Barrett, who is from San Diego and whose father was a police officer, said the 10-codes, also called "brevity codes," were never designed to relay all the information needed. "You always had to follow up with more details," he said.

The culture of crooks and cops has long been intertwined in vocabulary. Police television dramas and even criminals have plagiarized police-speak. The California penal code for homicide — 187 — has been turned into a drama — "Detroit 1-8-7," and the number is used by gangsters as slang for killings.

Lookouts for Baltimore drug dealers still call out "Five-O" when police are spotted — a reference to the show "Hawaii Five-O." Barrett said that, no matter what happens to the official lingo, "'10-4' and 'What's your 20?' will always be with us. They're too ingrained in our lingo."

Montgomery County Police Sgt. Alan Felson, who helped implement plain language in the suburban Washington department in 2006, agreed. "The codes are the way police talk," he said. "Taking them away is taking away a part of police culture."

Felson said that since the Sept. 11 terrorist attacks, there has been a concerted push to ensure police and firefighters can talk to each other.

"We've invested millions of dollars on the technical end, saying we want a common system with which to communicate," said Felson, noting that improved, common radio bands used by police spread across vast areas.

"That investment would be largely wasted if one officer in one place doesn't understand what an officer from another place is saying," Felson said. "We have compatible radios. We need to have compatible speech."

Retired Baltimore police Lt. Col. Michael J. Andrew, who joined the force in 1973, said police officers may recall the most basic and oft-used codes, but he said "other ones haven't been used for years" and that "officers use plain language most of the time."

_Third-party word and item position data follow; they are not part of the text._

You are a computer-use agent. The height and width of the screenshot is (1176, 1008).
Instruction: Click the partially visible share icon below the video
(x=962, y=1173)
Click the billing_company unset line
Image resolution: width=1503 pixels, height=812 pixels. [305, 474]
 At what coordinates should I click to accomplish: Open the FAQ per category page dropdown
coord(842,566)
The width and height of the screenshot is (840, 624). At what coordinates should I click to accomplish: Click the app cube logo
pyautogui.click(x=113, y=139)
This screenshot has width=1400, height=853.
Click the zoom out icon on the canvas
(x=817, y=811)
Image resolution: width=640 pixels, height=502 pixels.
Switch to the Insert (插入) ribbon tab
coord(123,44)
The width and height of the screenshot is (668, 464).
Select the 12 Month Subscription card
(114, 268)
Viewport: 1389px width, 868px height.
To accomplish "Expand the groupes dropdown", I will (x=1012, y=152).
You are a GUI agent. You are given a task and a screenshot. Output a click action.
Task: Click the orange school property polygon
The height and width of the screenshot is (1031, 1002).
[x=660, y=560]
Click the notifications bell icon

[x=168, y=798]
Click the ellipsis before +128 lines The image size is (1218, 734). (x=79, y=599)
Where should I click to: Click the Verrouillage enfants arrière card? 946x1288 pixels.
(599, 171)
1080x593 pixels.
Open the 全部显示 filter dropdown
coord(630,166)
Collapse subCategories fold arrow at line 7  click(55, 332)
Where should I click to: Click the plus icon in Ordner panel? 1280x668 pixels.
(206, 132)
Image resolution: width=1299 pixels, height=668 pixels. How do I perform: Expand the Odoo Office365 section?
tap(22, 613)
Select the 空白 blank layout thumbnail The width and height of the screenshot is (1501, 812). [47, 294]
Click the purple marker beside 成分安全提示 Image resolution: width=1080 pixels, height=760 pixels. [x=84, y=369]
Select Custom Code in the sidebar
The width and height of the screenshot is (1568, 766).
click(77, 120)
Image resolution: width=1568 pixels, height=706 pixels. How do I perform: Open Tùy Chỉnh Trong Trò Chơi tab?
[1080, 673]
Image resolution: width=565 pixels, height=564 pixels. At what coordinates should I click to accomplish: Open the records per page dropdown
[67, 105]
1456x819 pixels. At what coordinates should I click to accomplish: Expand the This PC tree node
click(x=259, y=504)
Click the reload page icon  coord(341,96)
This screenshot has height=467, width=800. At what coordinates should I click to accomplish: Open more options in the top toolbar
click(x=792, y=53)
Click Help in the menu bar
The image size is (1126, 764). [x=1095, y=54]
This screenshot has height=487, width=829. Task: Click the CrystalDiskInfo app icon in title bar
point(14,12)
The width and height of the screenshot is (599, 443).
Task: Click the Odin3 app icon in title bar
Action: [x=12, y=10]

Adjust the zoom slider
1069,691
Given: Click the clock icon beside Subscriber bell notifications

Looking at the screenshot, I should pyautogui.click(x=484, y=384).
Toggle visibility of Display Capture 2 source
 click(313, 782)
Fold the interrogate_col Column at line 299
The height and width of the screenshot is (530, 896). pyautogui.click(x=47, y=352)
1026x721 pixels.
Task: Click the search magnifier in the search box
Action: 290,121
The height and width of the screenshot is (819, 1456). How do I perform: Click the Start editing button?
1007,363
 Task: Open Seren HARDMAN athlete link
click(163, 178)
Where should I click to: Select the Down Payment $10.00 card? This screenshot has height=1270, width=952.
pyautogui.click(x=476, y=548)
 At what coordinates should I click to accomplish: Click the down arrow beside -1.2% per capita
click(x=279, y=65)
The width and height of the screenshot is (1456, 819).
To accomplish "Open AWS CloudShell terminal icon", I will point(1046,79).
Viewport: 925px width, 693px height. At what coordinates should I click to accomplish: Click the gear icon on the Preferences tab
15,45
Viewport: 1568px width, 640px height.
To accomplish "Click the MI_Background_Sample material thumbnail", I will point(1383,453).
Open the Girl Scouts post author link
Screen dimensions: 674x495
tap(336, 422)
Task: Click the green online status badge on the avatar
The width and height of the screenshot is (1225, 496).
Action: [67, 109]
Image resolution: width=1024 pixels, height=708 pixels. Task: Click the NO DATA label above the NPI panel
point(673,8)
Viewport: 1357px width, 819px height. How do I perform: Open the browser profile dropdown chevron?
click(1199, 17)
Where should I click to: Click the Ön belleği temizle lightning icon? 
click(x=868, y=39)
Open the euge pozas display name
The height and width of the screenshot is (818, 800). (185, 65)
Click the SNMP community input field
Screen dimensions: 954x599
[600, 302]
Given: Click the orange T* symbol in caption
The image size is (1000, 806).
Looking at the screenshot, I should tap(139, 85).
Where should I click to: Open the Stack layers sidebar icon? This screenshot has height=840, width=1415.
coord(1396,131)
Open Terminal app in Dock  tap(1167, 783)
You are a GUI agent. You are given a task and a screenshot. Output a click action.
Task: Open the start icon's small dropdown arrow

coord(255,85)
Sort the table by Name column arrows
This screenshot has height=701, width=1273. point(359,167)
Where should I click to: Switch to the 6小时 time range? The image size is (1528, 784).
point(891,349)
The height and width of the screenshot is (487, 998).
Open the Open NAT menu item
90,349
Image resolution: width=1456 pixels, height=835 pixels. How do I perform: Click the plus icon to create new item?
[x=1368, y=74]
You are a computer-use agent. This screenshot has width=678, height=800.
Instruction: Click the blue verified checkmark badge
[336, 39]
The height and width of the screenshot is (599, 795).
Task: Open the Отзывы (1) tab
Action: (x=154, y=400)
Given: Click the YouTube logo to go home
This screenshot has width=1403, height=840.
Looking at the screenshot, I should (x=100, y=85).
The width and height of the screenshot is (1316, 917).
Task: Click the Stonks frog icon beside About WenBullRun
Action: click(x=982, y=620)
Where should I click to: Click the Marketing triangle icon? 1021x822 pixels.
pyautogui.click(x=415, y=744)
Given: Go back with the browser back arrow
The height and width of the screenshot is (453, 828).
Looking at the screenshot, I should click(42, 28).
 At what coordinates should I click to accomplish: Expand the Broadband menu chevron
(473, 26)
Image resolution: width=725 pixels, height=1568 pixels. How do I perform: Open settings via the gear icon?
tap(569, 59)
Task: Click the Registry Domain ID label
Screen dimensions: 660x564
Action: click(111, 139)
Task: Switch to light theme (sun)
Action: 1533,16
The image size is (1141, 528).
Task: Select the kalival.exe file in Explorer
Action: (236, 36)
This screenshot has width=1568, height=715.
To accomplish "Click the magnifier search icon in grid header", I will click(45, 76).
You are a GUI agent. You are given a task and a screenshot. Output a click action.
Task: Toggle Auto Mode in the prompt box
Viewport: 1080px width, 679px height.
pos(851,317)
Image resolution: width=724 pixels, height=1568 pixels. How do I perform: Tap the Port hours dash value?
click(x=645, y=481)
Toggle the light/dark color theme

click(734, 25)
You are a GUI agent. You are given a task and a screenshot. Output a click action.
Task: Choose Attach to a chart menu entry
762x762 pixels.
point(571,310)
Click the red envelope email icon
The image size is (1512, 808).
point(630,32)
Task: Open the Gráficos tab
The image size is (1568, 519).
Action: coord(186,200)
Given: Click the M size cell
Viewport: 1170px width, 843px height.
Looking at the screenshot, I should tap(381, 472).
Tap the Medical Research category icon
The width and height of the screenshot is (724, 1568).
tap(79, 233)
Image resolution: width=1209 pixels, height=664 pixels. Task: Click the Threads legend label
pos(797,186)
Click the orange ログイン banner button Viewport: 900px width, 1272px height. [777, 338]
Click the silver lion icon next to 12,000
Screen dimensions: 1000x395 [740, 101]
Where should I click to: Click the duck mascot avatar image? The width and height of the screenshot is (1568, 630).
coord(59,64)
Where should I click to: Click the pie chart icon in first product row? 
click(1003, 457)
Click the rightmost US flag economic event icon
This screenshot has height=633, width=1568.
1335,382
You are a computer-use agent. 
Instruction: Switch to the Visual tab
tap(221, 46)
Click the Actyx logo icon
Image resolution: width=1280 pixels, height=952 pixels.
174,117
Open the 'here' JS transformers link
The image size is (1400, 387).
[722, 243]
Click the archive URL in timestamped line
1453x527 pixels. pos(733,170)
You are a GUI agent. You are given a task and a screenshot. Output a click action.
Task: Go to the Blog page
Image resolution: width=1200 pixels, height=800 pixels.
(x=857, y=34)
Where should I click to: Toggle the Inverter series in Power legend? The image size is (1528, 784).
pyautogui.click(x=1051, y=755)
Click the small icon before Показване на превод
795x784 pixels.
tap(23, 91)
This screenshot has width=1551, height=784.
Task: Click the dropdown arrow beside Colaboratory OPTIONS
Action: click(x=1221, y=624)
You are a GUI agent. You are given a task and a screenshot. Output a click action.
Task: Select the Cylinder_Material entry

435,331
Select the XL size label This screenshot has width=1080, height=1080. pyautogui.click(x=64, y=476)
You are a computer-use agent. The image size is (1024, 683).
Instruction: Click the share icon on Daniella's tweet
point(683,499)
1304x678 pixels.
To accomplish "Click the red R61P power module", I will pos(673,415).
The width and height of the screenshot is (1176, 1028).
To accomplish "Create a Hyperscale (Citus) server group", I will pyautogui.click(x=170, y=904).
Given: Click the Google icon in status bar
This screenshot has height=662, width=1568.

Codes used most often, such as "10-7," meaning "out of service," have evolved on their own. On the city streets, it applies equally to relay that a cop is on a bathroom break, his car has broken down, or a person who was just shot has died.

And the codes have grown more intricate and detailed. An Anne Arundel County officer seeking the time asks for a "10-36." Baltimore County adds lettered labels to its codes to differentiate between different kinds of gambling and 19 different kinds of accidents. A cop in Prince George's County who wants to know the weather asks for a "10-13."

Andrew, the retired Baltimore police commander, said that "most codes haven't been used by officers for years." He said that if a dispatcher shouted over the air "10-51" — a helicopter crash — "I bet there's a significant number of officers who wouldn't know what was going on."